---------- DOCUMENT ----------

Initially, we note that the protest was filed (19 U.S.C. 1514(c)(3)(a)) on June 11, 2002 within 90 days from the March 15, 2002 and April 12, 2002 dates of notices of liquidation.

The protest was filed within 90 days of the notice of liquidation by operation of law. The relevant text of 19 U.S.C. 1514(a) limits protests to decisions of the Customs Service. The court, in Fujitsu General America v U.S. 110 F. Supp. 2d 1061 (CIT, 2000), aff'd. 283 F.3d. 1364 (Fed. Cir. 2002) held that Customs does not make a decision in order to effect a deemed liquidation and that if Customs has not actively liquidated the entries anew, the remedy is to seek a declaratory judgment from the court whether a liquidation by operation or law occurred rather than a protest. Title VI of the North American Free Trade Agreement Implementation Act (the Act), Pub.L. 103-182, 107 Stat. 2057 (December 8, 1993), contains the provisions pertaining to the Customs Modernization (107 Stat. 2170). Subtitle B of Title VI established the National Customs Automation Program (NCAP)-an automated and electronic system for the processing of commercial importations. Title 19 U.S.C. sections 1411 through 1414 describe the implementation of the components of the National Customs Automation Program. Section 637 of the North American Free Trade Agreement Implementation Act amended Section 484 of the Tariff Act of 1930 to establish a new subsection (b), entitled "Reconciliation", a planned component of the NCAP. Section 101.9(b) of the Customs Regulations (19 CFR 101.9(b)) provides for the testing of NCAP components. The test procedures serve as the regulations to implement the statutes by virtue of 19 USC 1411-1414 and 19 C.F.R. 101.9. The ACS Reconciliation Prototype was established pursuant to these regulations. The two-year prototype testing period commenced on October 1, 1998, and was extended indefinitely on October 1, 2000 (65 FR 55326, Extension of the ACS Reconciliation Prototype,(September 13, 2000).

It is 19 U.S.C. 1484(b) that establishes the right of an importer of record to file a reconciliation entry in order to reconcile the issues it considers to be uncertain at the time of entry. Title 19 U.S.C. 1484(b)(1) states:

A party may elect to file a reconciliation with regard to such entry elements as are identified by the party pursuant to regulations prescribed by the Secretary. If the party so elects, the party shall declare that a reconciliation will be filed. The declaration shall be made in such manner as the Secretary shall prescribe and at the time the documentation or information required by subsection (a)(1)(B) of this section or the import activity summary statement is filed with, or transmitted to, the Customs Service, or at such later time as the Customs Service may, in its discretion, permit. The reconciliation shall be filed by the importer of record at such time and in such manner as the Secretary prescribes but not later than 15 months after the date the importer declares his intent to file the reconciliation.

----------

--- REQUIRED ACTIONS ---
1 - Do these statements agree with the customs protest text? (a) The protest was filed on June 11, 2002. (b) The two-year prototype testing period began on October 1, 2000. (c) A reconciliation must be filed no later than 12 months after the importer declares the intent to file it. Answer yes or no for each and quote the words of the text that decide it.
2 - Write out the passage of the customs protest text from "Initially, we note" to "notices of liquidation.", word for word.

---------- MATERIAL ----------

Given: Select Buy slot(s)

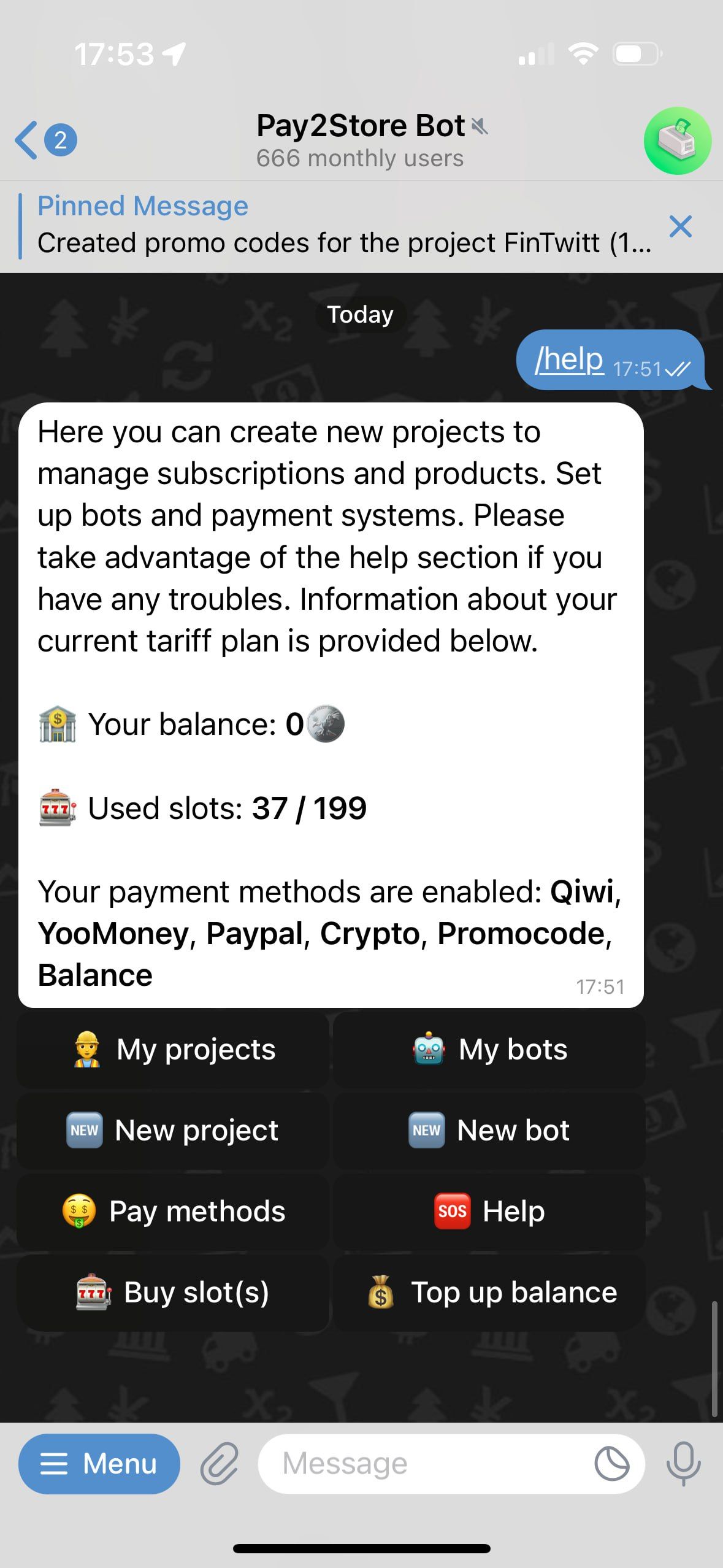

----------

--- RESULTS ---
1 -
(a) Yes: "the protest was filed (19 U.S.C. 1514(c)(3)(a)) on June 11, 2002"
(b) No: "The two-year prototype testing period commenced on October 1, 1998"
(c) No: "not later than 15 months after the date the importer declares his intent to file the reconciliation"

2 -
Initially, we note that the protest was filed (19 U.S.C. 1514(c)(3)(a)) on June 11, 2002 within 90 days from the March 15, 2002 and April 12, 2002 dates of notices of liquidation.